* **Instruction**
Rewrite every line of the records below as a numbered list, and leave out the blank lines.

* **Exercise data**
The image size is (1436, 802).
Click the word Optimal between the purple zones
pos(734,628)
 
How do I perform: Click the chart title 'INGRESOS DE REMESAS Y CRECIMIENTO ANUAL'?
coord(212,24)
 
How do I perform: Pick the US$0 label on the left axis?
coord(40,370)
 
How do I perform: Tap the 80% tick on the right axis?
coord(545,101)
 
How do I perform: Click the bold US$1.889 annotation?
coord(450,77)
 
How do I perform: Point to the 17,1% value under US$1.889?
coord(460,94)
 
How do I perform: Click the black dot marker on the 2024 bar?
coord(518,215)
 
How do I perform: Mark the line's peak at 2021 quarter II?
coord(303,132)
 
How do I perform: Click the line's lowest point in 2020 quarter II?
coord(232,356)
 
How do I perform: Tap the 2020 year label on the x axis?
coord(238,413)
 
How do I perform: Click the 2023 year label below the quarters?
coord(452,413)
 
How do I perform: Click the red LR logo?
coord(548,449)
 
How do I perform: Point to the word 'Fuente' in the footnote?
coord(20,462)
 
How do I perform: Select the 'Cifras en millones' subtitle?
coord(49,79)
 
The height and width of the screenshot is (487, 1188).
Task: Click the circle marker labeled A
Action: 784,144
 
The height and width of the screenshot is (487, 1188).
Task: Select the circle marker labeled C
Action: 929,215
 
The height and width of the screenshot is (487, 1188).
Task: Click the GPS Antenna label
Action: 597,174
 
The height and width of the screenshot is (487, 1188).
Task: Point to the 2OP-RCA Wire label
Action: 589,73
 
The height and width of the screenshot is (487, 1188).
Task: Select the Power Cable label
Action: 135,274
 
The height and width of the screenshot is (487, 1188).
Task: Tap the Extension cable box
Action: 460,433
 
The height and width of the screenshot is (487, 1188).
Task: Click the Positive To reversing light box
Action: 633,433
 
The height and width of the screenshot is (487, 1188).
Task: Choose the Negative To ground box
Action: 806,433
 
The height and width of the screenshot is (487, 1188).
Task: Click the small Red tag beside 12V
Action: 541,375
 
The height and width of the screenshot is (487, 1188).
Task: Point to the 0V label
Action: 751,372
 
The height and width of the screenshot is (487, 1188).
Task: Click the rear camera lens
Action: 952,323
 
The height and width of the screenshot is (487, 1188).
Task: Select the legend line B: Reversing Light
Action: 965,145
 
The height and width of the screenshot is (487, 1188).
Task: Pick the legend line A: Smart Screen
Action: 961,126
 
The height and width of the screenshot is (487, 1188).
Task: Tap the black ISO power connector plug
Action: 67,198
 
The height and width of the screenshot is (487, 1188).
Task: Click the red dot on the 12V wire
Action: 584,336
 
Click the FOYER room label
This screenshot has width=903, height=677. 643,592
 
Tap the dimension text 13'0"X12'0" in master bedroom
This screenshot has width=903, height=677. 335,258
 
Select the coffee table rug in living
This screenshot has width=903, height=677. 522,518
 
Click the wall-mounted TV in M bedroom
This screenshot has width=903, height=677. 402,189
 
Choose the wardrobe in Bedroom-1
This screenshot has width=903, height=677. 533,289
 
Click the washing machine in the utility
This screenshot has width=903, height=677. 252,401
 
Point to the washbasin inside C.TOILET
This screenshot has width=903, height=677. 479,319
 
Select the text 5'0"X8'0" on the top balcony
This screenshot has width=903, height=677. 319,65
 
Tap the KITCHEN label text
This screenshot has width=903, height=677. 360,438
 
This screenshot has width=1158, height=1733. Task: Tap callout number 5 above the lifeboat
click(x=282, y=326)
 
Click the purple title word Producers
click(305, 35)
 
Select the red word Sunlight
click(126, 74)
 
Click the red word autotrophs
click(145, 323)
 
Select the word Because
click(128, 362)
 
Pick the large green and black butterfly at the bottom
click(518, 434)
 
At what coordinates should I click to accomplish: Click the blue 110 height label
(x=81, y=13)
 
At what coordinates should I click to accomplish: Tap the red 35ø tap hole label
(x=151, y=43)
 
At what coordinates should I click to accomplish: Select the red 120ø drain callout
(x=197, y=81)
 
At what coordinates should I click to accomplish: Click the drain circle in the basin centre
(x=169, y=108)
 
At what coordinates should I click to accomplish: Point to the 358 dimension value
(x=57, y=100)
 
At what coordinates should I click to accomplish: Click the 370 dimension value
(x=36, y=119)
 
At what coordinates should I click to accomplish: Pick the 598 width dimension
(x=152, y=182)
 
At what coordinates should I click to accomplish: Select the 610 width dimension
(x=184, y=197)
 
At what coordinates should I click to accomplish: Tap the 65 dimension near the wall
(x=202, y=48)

* **Exercise response**
1. The image size is (1436, 802).
2. Click the word Optimal between the purple zones
3. pos(734,628)
4. How do I perform: Click the chart title 'INGRESOS DE REMESAS Y CRECIMIENTO ANUAL'?
5. coord(212,24)
6. How do I perform: Pick the US$0 label on the left axis?
7. coord(40,370)
8. How do I perform: Tap the 80% tick on the right axis?
9. coord(545,101)
10. How do I perform: Click the bold US$1.889 annotation?
11. coord(450,77)
12. How do I perform: Point to the 17,1% value under US$1.889?
13. coord(460,94)
14. How do I perform: Click the black dot marker on the 2024 bar?
15. coord(518,215)
16. How do I perform: Mark the line's peak at 2021 quarter II?
17. coord(303,132)
18. How do I perform: Click the line's lowest point in 2020 quarter II?
19. coord(232,356)
20. How do I perform: Tap the 2020 year label on the x axis?
21. coord(238,413)
22. How do I perform: Click the 2023 year label below the quarters?
23. coord(452,413)
24. How do I perform: Click the red LR logo?
25. coord(548,449)
26. How do I perform: Point to the word 'Fuente' in the footnote?
27. coord(20,462)
28. How do I perform: Select the 'Cifras en millones' subtitle?
29. coord(49,79)
30. The height and width of the screenshot is (487, 1188).
31. Task: Click the circle marker labeled A
32. Action: 784,144
33. The height and width of the screenshot is (487, 1188).
34. Task: Select the circle marker labeled C
35. Action: 929,215
36. The height and width of the screenshot is (487, 1188).
37. Task: Click the GPS Antenna label
38. Action: 597,174
39. The height and width of the screenshot is (487, 1188).
40. Task: Point to the 2OP-RCA Wire label
41. Action: 589,73
42. The height and width of the screenshot is (487, 1188).
43. Task: Select the Power Cable label
44. Action: 135,274
45. The height and width of the screenshot is (487, 1188).
46. Task: Tap the Extension cable box
47. Action: 460,433
48. The height and width of the screenshot is (487, 1188).
49. Task: Click the Positive To reversing light box
50. Action: 633,433
51. The height and width of the screenshot is (487, 1188).
52. Task: Choose the Negative To ground box
53. Action: 806,433
54. The height and width of the screenshot is (487, 1188).
55. Task: Click the small Red tag beside 12V
56. Action: 541,375
57. The height and width of the screenshot is (487, 1188).
58. Task: Point to the 0V label
59. Action: 751,372
60. The height and width of the screenshot is (487, 1188).
61. Task: Click the rear camera lens
62. Action: 952,323
63. The height and width of the screenshot is (487, 1188).
64. Task: Select the legend line B: Reversing Light
65. Action: 965,145
66. The height and width of the screenshot is (487, 1188).
67. Task: Pick the legend line A: Smart Screen
68. Action: 961,126
69. The height and width of the screenshot is (487, 1188).
70. Task: Tap the black ISO power connector plug
71. Action: 67,198
72. The height and width of the screenshot is (487, 1188).
73. Task: Click the red dot on the 12V wire
74. Action: 584,336
75. Click the FOYER room label
76. This screenshot has width=903, height=677. 643,592
77. Tap the dimension text 13'0"X12'0" in master bedroom
78. This screenshot has width=903, height=677. 335,258
79. Select the coffee table rug in living
80. This screenshot has width=903, height=677. 522,518
81. Click the wall-mounted TV in M bedroom
82. This screenshot has width=903, height=677. 402,189
83. Choose the wardrobe in Bedroom-1
84. This screenshot has width=903, height=677. 533,289
85. Click the washing machine in the utility
86. This screenshot has width=903, height=677. 252,401
87. Point to the washbasin inside C.TOILET
88. This screenshot has width=903, height=677. 479,319
89. Select the text 5'0"X8'0" on the top balcony
90. This screenshot has width=903, height=677. 319,65
91. Tap the KITCHEN label text
92. This screenshot has width=903, height=677. 360,438
93. This screenshot has width=1158, height=1733. Task: Tap callout number 5 above the lifeboat
94. click(x=282, y=326)
95. Click the purple title word Producers
96. click(305, 35)
97. Select the red word Sunlight
98. click(126, 74)
99. Click the red word autotrophs
100. click(145, 323)
101. Select the word Because
102. click(128, 362)
103. Pick the large green and black butterfly at the bottom
104. click(518, 434)
105. At what coordinates should I click to accomplish: Click the blue 110 height label
106. (x=81, y=13)
107. At what coordinates should I click to accomplish: Tap the red 35ø tap hole label
108. (x=151, y=43)
109. At what coordinates should I click to accomplish: Select the red 120ø drain callout
110. (x=197, y=81)
111. At what coordinates should I click to accomplish: Click the drain circle in the basin centre
112. (x=169, y=108)
113. At what coordinates should I click to accomplish: Point to the 358 dimension value
114. (x=57, y=100)
115. At what coordinates should I click to accomplish: Click the 370 dimension value
116. (x=36, y=119)
117. At what coordinates should I click to accomplish: Pick the 598 width dimension
118. (x=152, y=182)
119. At what coordinates should I click to accomplish: Select the 610 width dimension
120. (x=184, y=197)
121. At what coordinates should I click to accomplish: Tap the 65 dimension near the wall
122. (x=202, y=48)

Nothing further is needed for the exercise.